Organization of the Input Data Set

The MVPMODEL procedure treats each observation in the DATA= data set as an individual multivariate observation. The observations do not need to be identified or sorted by time since the sequence of the data is not used to build the principal components model. However, it is recommended that you provide a time variable in the input data set because this variable is preserved in the OUT= data set and is subsequently required by the MVPMONITOR procedure to create control charts.

In basic applications of the MVPMODEL procedure, the observations in the DATA= data set represent measurements from a single process. You can build different principal components models for two or more processes by grouping their measurements in the DATA= data and processing them as BY groups.

In some applications, it is desirable to combine the data from two or more processes and build a common principal components model. This might be the case with processes that are peers in the sense that they are believed to share the same pattern of common cause variation. When you provide the MVPMONITOR procedure with a common model for a set of peer processes, it uses the model to construct identical control limits for each process. This enables you to decide whether a particular process exhibits unusual variation relative to the behavior of its peers.
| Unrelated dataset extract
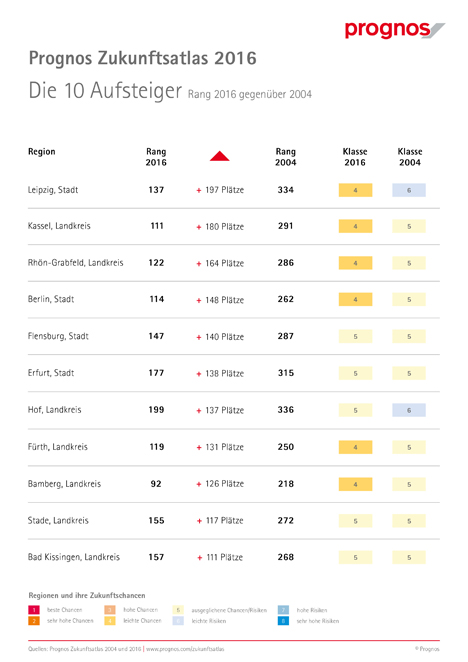The height and width of the screenshot is (662, 468).
Task: Click the Rang 2016 column header
Action: [156, 157]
To build a common model from measurements for multiple peer processes, your input data set should include a variable that identifies the peer processes and a time variable along with the process measurement variables that are specified with the VAR statement. You should sort the observations so that they are ordered first by time and then by peer. This enables you to specify the time variable with the TIMEGROUP= option, which requests that the mean and variance of the SPE statistic be computed for each time value. These statistics are then used by PROC MVPMONITOR to compute the control limits for SPE charts, as discussed in Example 10.1. A different method is used to compute the control limits in the case of individual observations per time group.


Note: This procedure is experimental.